Entries supplied:
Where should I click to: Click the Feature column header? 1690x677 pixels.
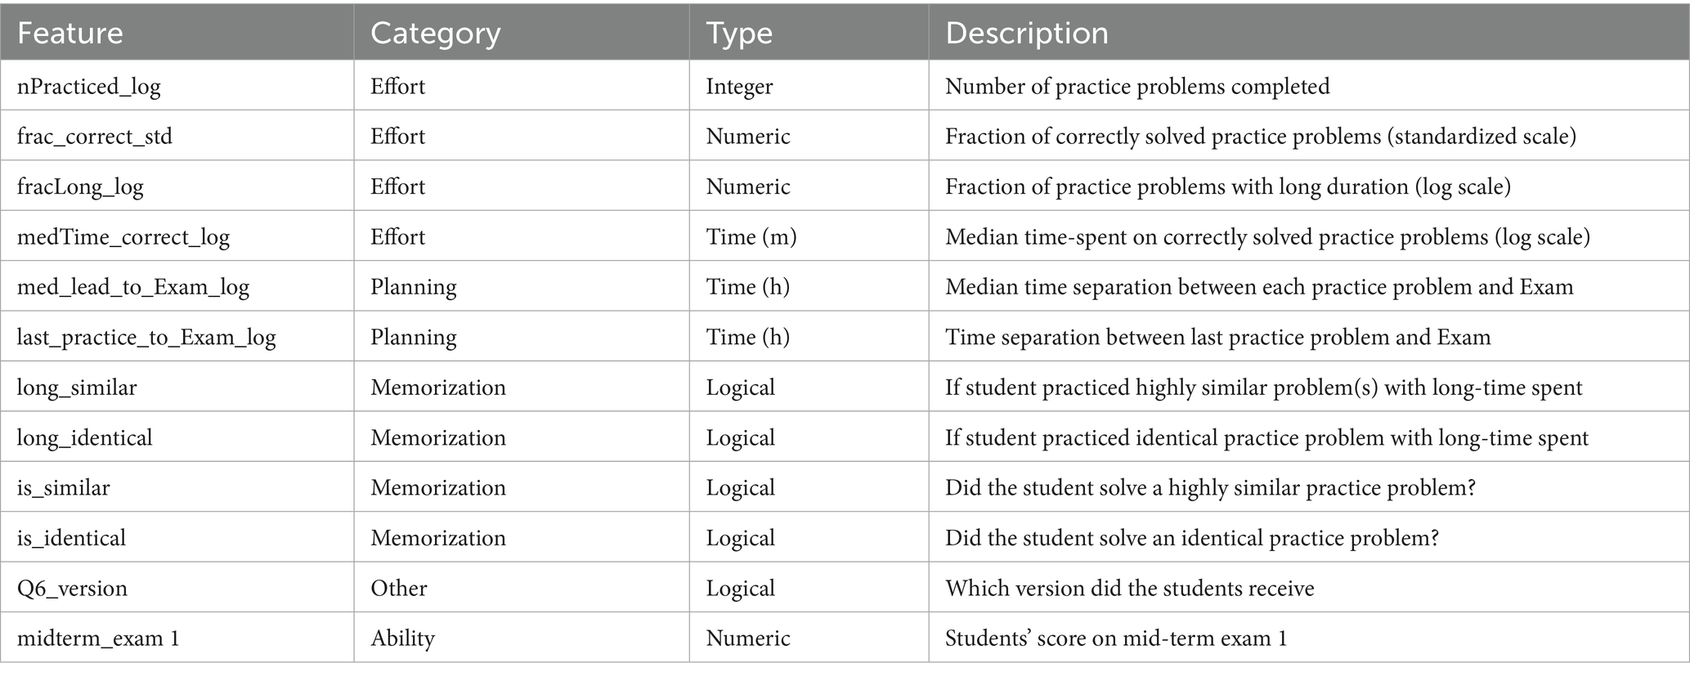tap(70, 33)
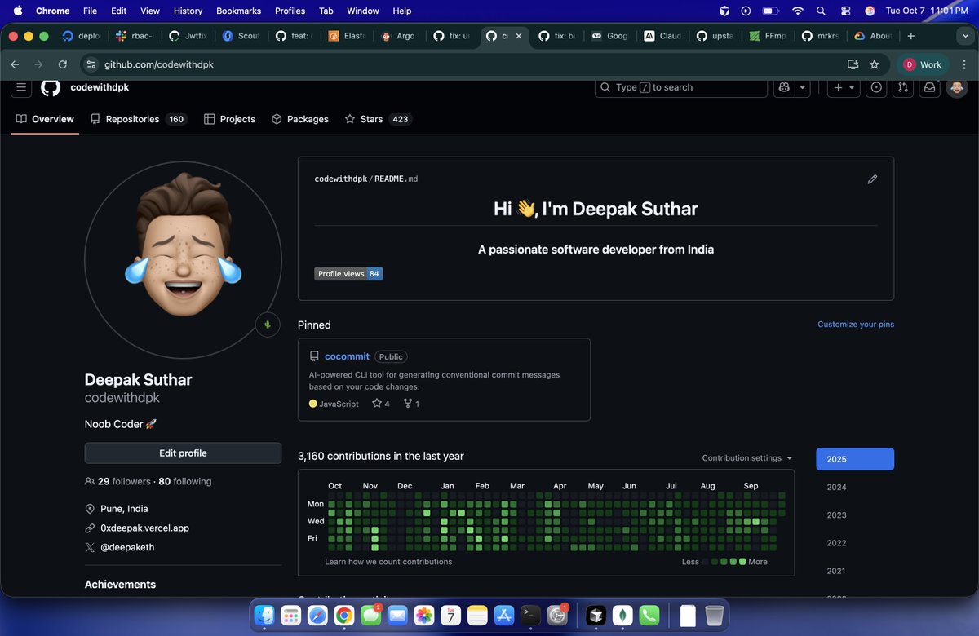
Task: Switch to the Repositories tab
Action: (x=133, y=119)
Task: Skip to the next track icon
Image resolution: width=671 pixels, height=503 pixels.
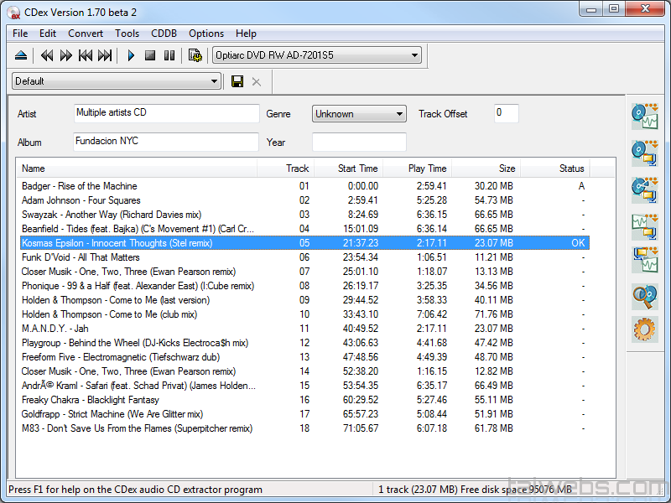Action: click(x=105, y=55)
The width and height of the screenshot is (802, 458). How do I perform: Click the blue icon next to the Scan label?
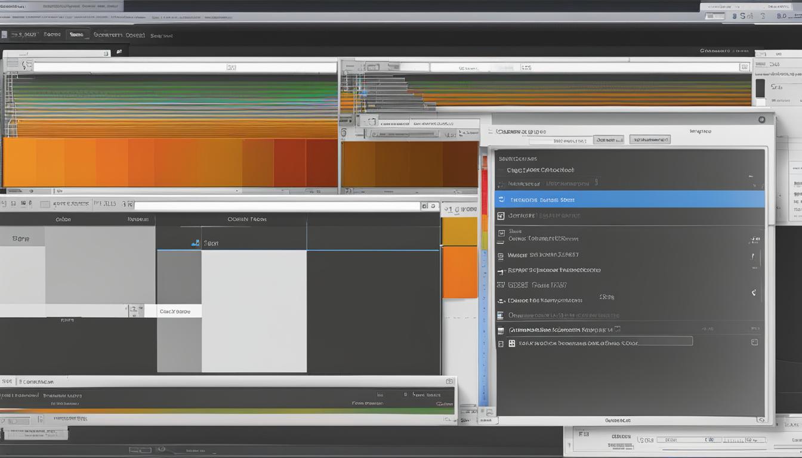pos(195,243)
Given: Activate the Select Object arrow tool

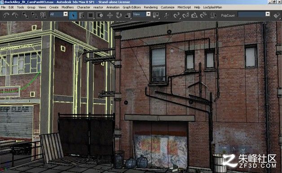Looking at the screenshot, I should pyautogui.click(x=73, y=15).
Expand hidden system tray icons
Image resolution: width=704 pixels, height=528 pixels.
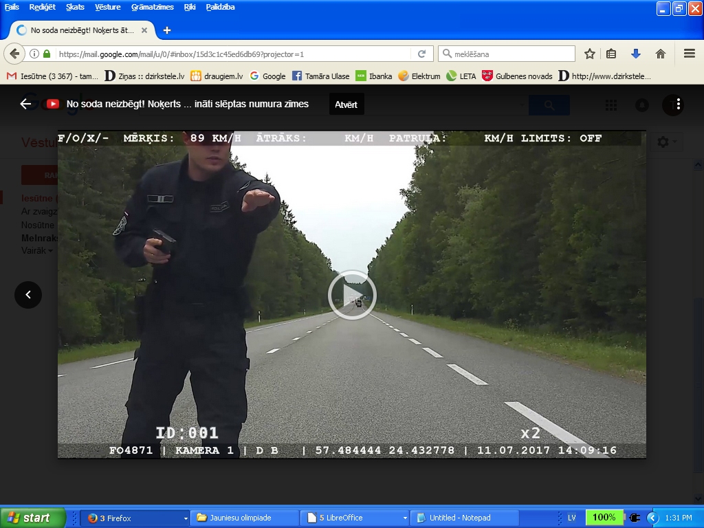coord(652,518)

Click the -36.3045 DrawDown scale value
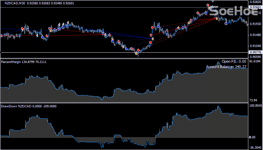pos(255,147)
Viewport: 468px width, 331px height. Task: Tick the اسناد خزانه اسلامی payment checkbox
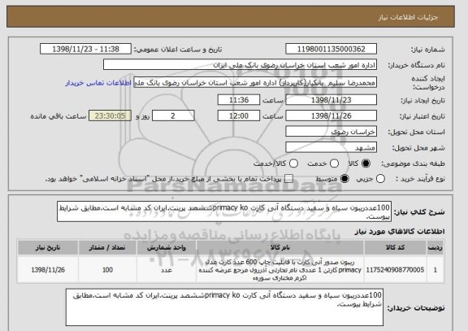(288, 179)
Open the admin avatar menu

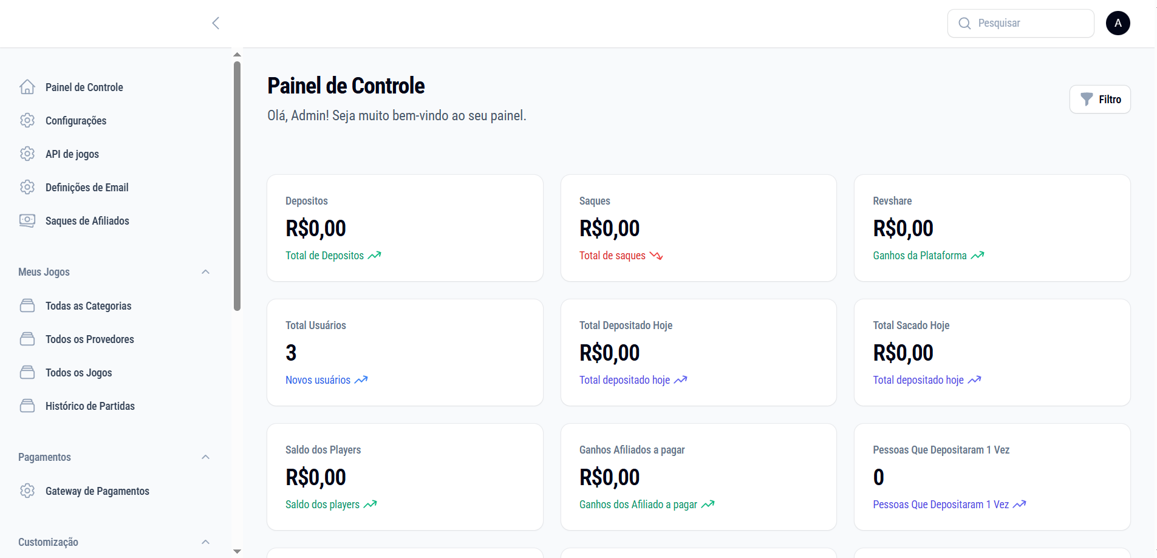click(1118, 23)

Task statement:
Each word of the data should be repeated exactly, and the pictures left out.

Output for this task:
Where should I click to: Click the Feature column header? 1690x677 pixels.
tap(70, 33)
Task: Switch to the Repositories tab
Action: (x=133, y=119)
Task: Skip to the next track icon
Image resolution: width=671 pixels, height=503 pixels.
Action: click(x=105, y=55)
The width and height of the screenshot is (802, 458). How do I perform: Click the blue icon next to the Scan label?
pos(195,243)
Given: Activate the Select Object arrow tool

Looking at the screenshot, I should pyautogui.click(x=73, y=15).
Expand hidden system tray icons
Image resolution: width=704 pixels, height=528 pixels.
coord(652,518)

Click the -36.3045 DrawDown scale value
pos(255,147)
Viewport: 468px width, 331px height. Task: Tick the اسناد خزانه اسلامی payment checkbox
(288, 179)
Open the admin avatar menu

click(1118, 23)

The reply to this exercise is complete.